苦荞麦FtNHX1基因的克隆及表达分析

为深入研究液泡膜Na~+/H~+逆向转运蛋白在植物耐盐中的作用,以耐盐苦荞麦品种川荞1号为材料,利用同源克隆方法得到NHX基因,命名为FtNHX1,并在Gen Bank中注册,登录号为KY438929;序列分析表明,该基因开放阅读框1 662 bp,共编码553个氨基酸,预测蛋白分子量61.24 kDa,等电点5.15。系统进化树分析表明,FtNHX1与拟南芥(AtNHX1)、水稻(OsNHX1)和小麦(TaNHX1)的亲缘关系较近,氨基酸同源率分别为60.22%,58.95%和57.30%;荧光定量PCR分析表明,随着Na Cl胁迫浓度的增加,FtNHX1基因在苦荞麦根部、茎基部和叶片的相对表达量极显著增加,150 mmol/L NaCl胁迫下增加幅度最大,分别比对照增加了254.10%,311.35%和256.18%;Na Cl胁迫下FtNHX1基因在苦荞麦根部、茎基部和叶片的平均表达量分别比对照增加了109.46%,145.67%和155.94%,茎基部和叶片的平均表达量较高,说明苦荞麦FtNHX1基因的表达明显受盐胁迫诱导和调节,FtNHX1基因与苦荞麦的耐盐性有密切联系。

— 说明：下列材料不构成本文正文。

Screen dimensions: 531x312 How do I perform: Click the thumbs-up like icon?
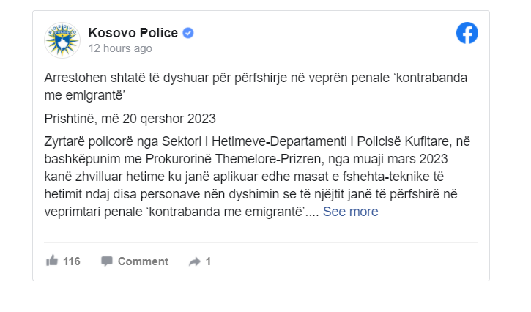52,261
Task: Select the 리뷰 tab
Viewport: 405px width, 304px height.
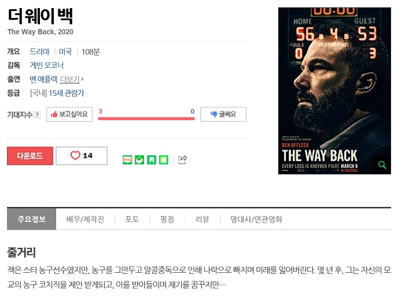Action: [203, 220]
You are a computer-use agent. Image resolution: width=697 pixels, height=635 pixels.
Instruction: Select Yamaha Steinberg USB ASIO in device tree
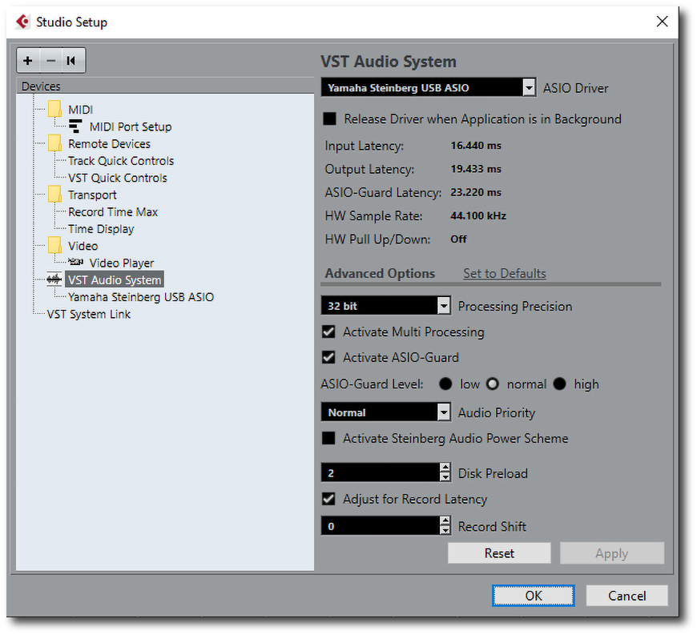[141, 296]
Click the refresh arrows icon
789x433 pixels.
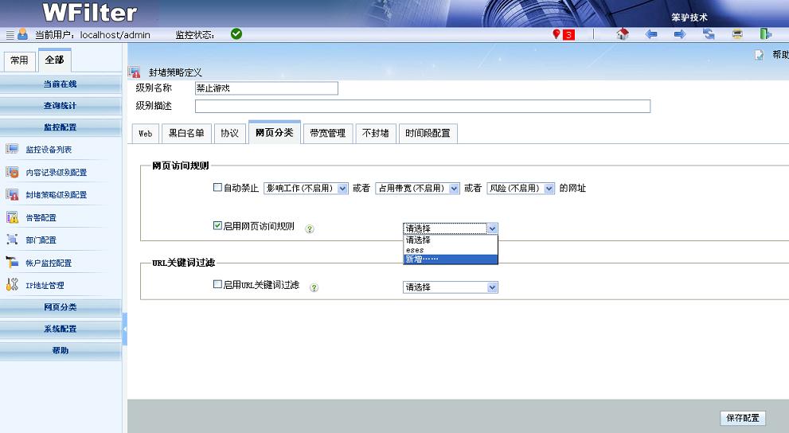[x=709, y=34]
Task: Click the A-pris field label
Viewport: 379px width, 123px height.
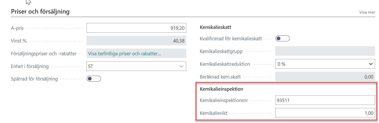Action: pos(17,28)
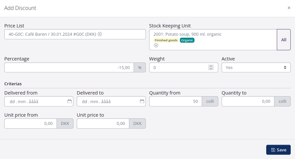Save the discount
This screenshot has height=159, width=295.
coord(278,150)
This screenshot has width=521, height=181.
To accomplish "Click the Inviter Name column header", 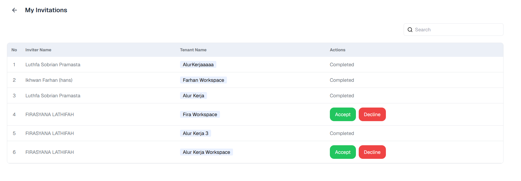I will click(x=38, y=50).
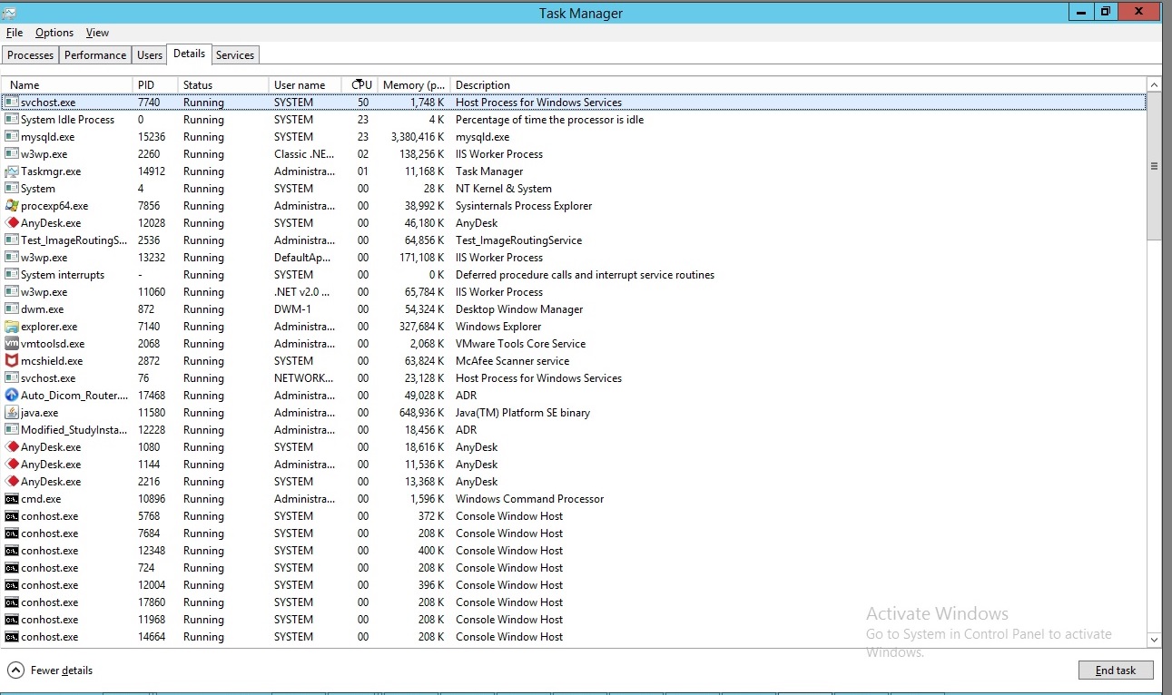Click a conhost.exe console window icon
Screen dimensions: 1172x695
pyautogui.click(x=11, y=515)
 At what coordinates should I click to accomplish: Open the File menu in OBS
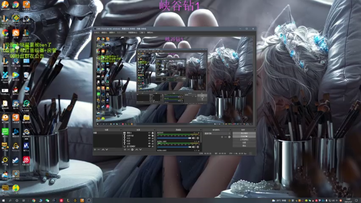[96, 33]
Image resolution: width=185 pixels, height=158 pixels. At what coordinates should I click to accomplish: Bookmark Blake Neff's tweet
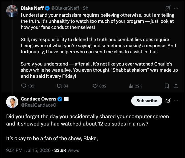167,86
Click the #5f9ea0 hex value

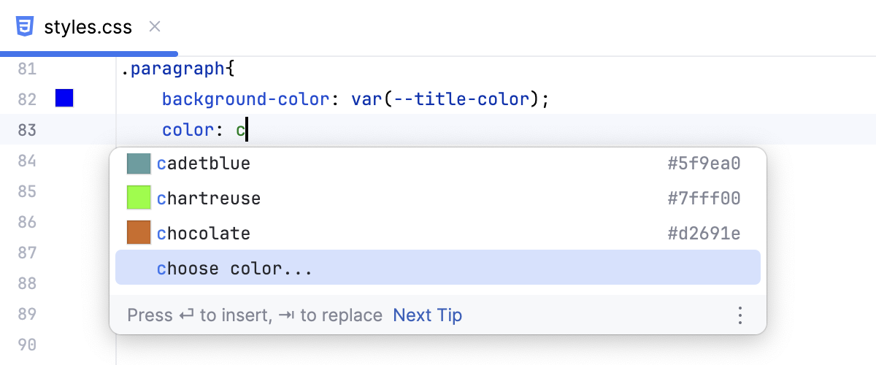pos(704,164)
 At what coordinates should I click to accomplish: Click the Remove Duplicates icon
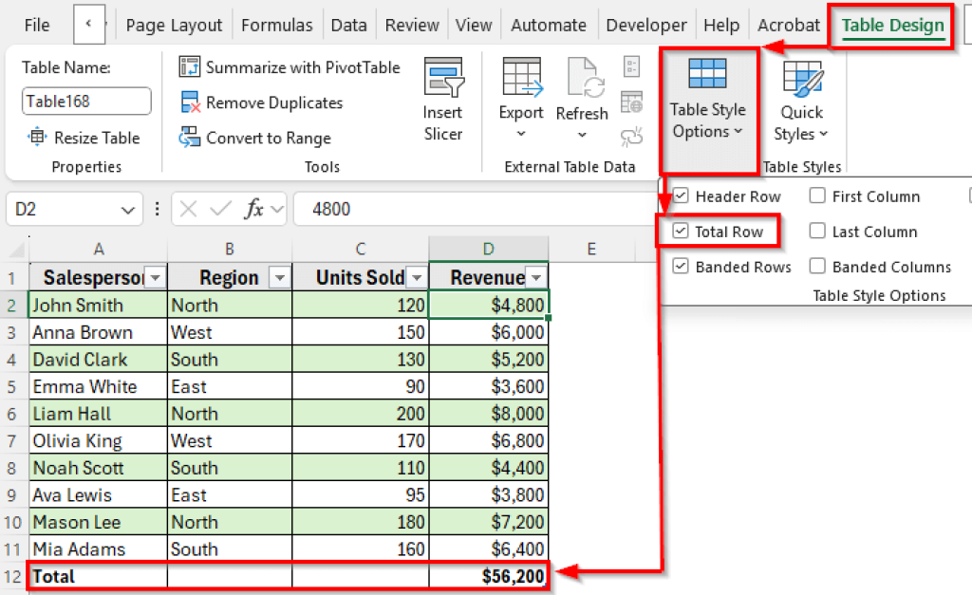pos(190,102)
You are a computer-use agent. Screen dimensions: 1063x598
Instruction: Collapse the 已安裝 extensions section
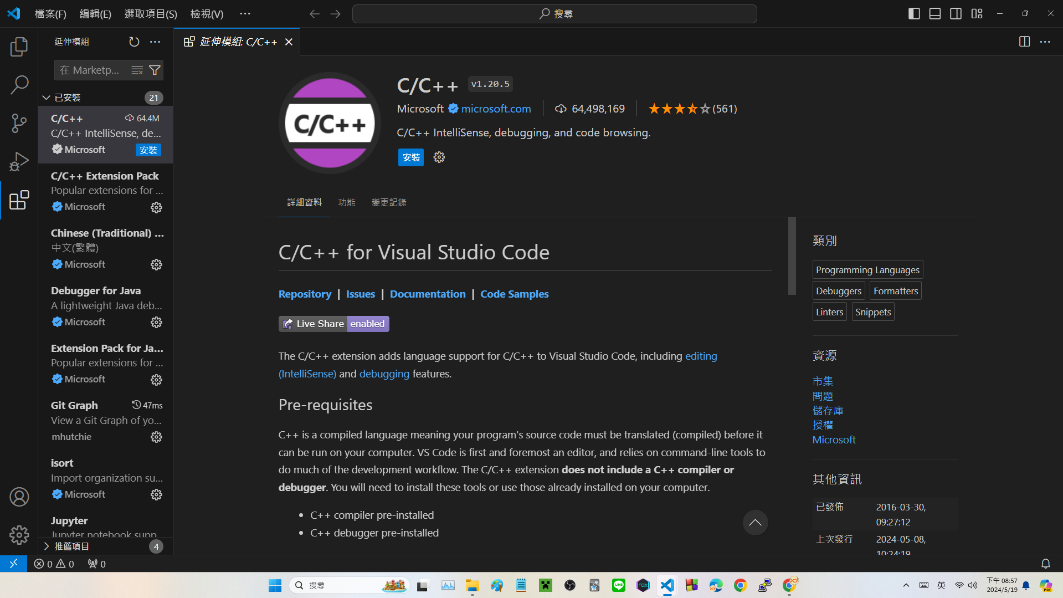coord(47,98)
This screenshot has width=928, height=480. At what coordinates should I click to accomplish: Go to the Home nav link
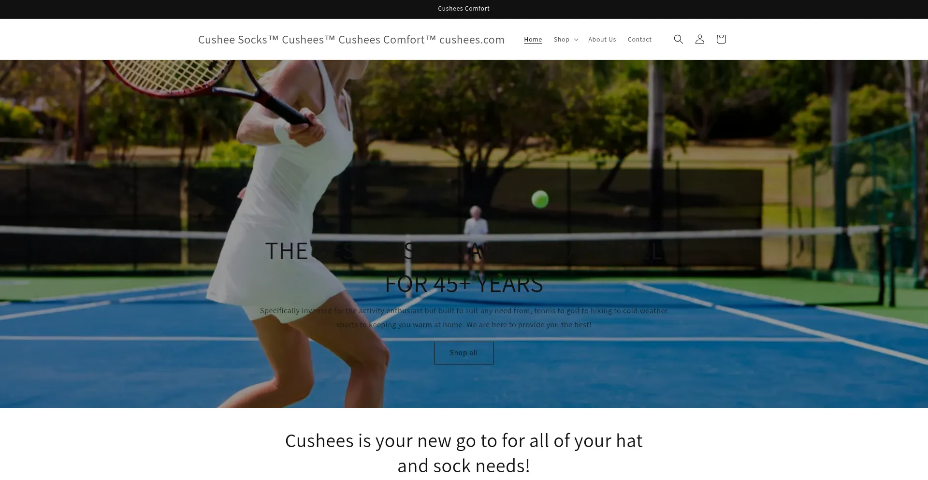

Cloning and Expression Analysis of FtNHX1 in Tartary Buckwheat

In order to further study the Na+/H+ antiporter roles of vacuole membrane in salt tolerance of plants,the salt-tolerant tartary buckwheat variety Chuanqiao No.1 was used as materials,and the NHX gene was obtained by homology cloning,which named FtNHX1,and registered in GenBank,the landing number was KY438929.Sequence analysis showed that the open reading frame of FtNHX1 was 1 662 bp,encoding 553 amino acids,with predicted molecular weight of 61.24 kDa and isoelectric point of 5.15.Phylogenetic tree analysis showed that FtNHX1 was closely related to AtNHX1,OsNHX1 and TaNHX1,with 60.22%,58.95% and 57.30% amino acid homology rates.Quantitative real-time PCR analysis showed that the relative expression of FtNHX1 gene in roots,stem base and leaf of tartary buckwheat was significantly increased with the concentration increasing of NaCl stress,and that increased the most under NaCl stress of 150 mmol/L,which was increased by 254.10%,311.35% and 256.18% respectively in contrast with control.The average expression of FtNHX1 gene in roots and stem base and leaf of tartary buckwheat was increased by 109.46%,145.67% and 155.94% in contrast with control under NaCl stress,and that in stem base and leaf was very higher,indicating that the expression of FtNHX1 gene in tartary buckwheat was obviously induced and regulated by salt stress,and there was a close relationship between the FtNHX1 gene and the salt tolerance of tartary buckwheat.